While in office, Mr. Dickey raked Mark Rosenberg — the CDC chief during the Clinton years — over the coals during Congressional hearings, and Mr. Rosenberg did not seem to think highly of him, either, calling the Arkansas politician “duped by the NRA.” The two, however, formed a relationship that endured for a while, and eventually they came to an understanding of sorts. In the years before his death, both Dickey and Rosenberg called for more research into ways to prevent injuries from the use of firearms while respecting the right to keep and bear arms.

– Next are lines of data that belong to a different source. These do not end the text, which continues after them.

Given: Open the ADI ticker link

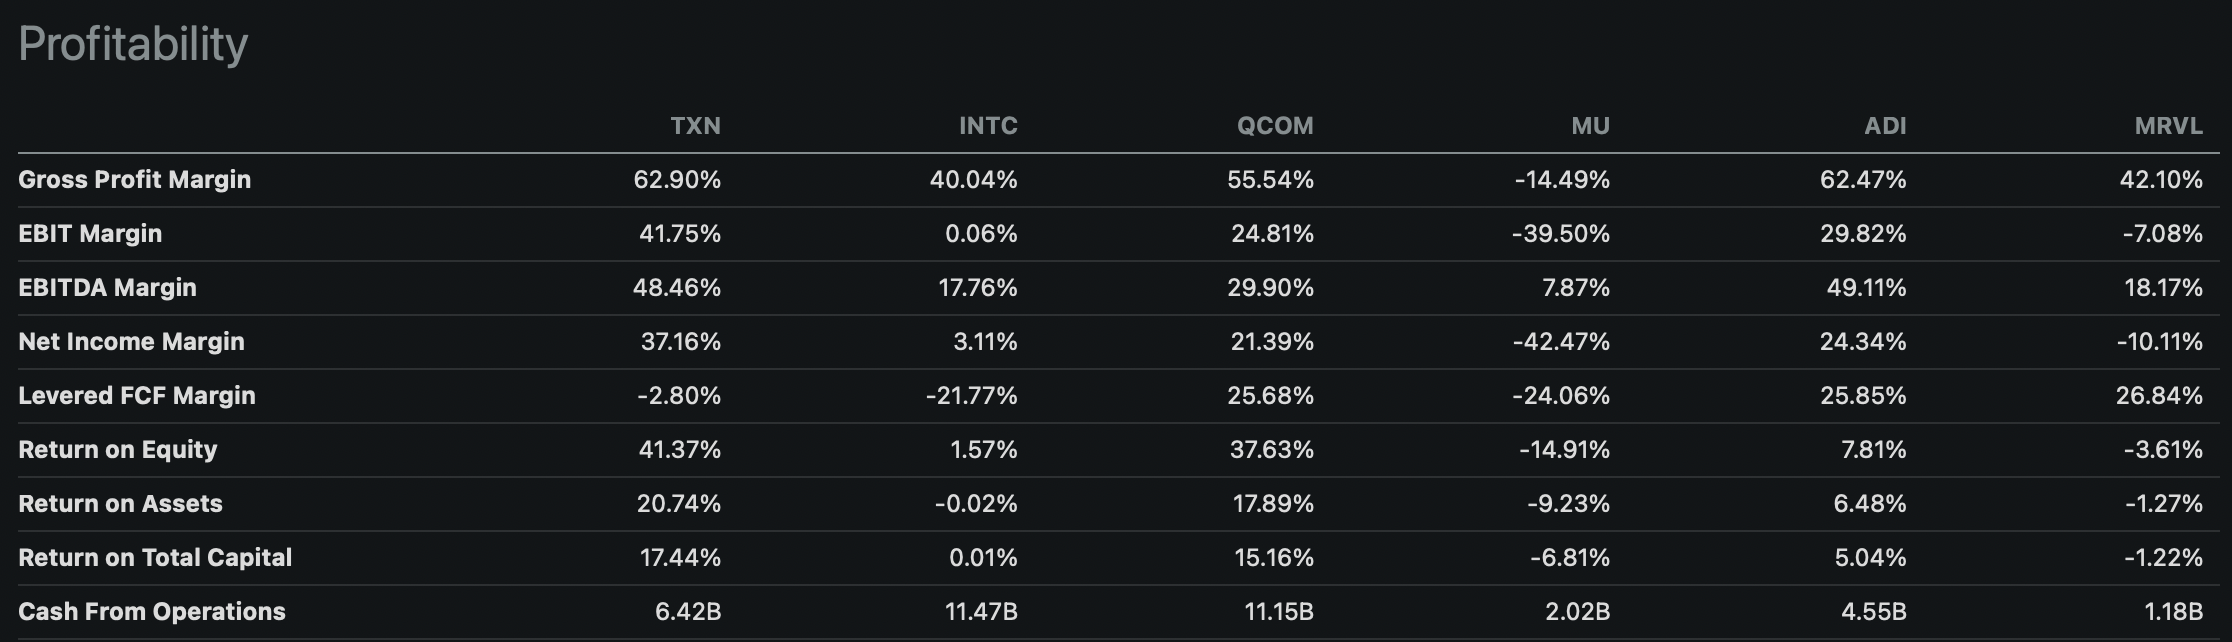Looking at the screenshot, I should click(x=1885, y=126).

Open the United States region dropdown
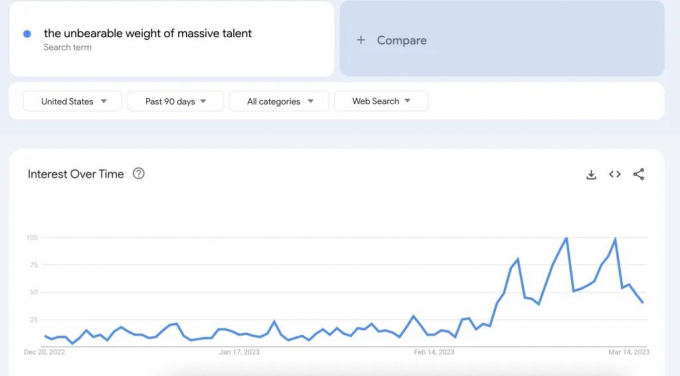coord(72,101)
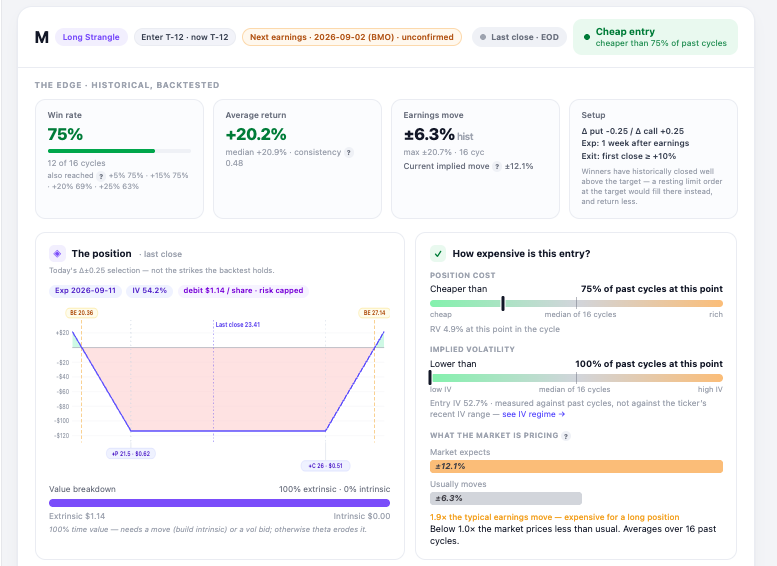The height and width of the screenshot is (566, 777).
Task: Click the BE 27.14 breakeven marker
Action: pyautogui.click(x=374, y=313)
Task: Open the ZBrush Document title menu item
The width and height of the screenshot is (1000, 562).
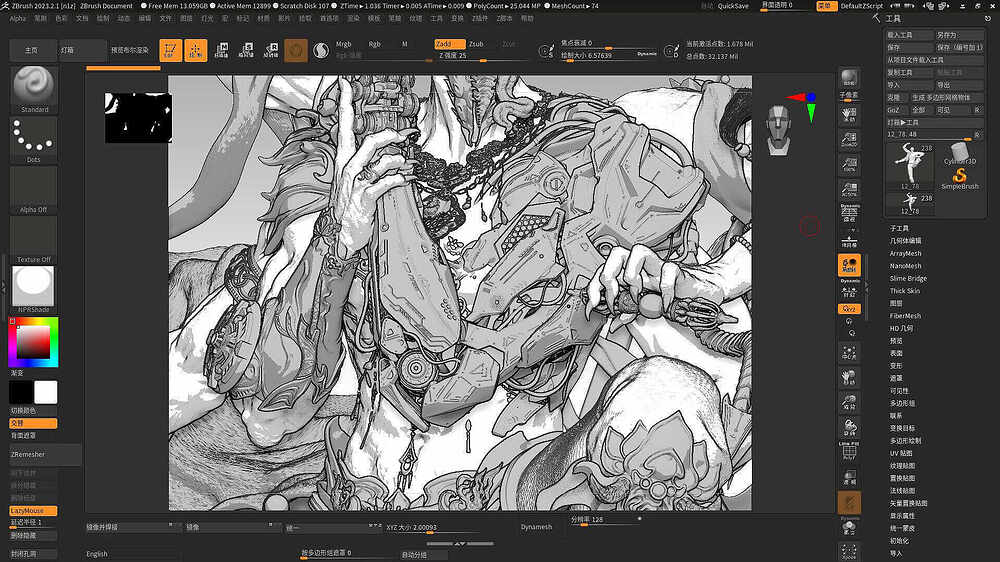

This was spun at the time as a volte-face by Mr. Dickey, which which, to be fair, it was, at least as far as his attitude toward funding of research and an apparent rejection of the organization which had long supported him, The NRA. He did continue to insist that research into firearms-related injuries not infringe the right of the people to keep and bear arms. Oddly, the bit about “respecting rights” has not been characterized as a turnaround by the former Clinton-era CDC chief.

The subtleties of the above, however, were lost on the writer of The New York Times’ obituary for Mr. Dickey, who used the congressman’s death to launch a multiparagraph screed about gun control and research. Somehow, though, the obituary omits what Mr. Dickey considered to be his most important legacy: the Dickey-Wicker Amendment, which barred government funds from being used to create human embryos for medical research. I suppose news of that might have spoiled the brunches of a large segment of Times Upper West Side readers.

Obituaries are really about the living, not the dead, I suppose, but we typically don’t see them used in such a crassly political fashion as the Times did here. For shame.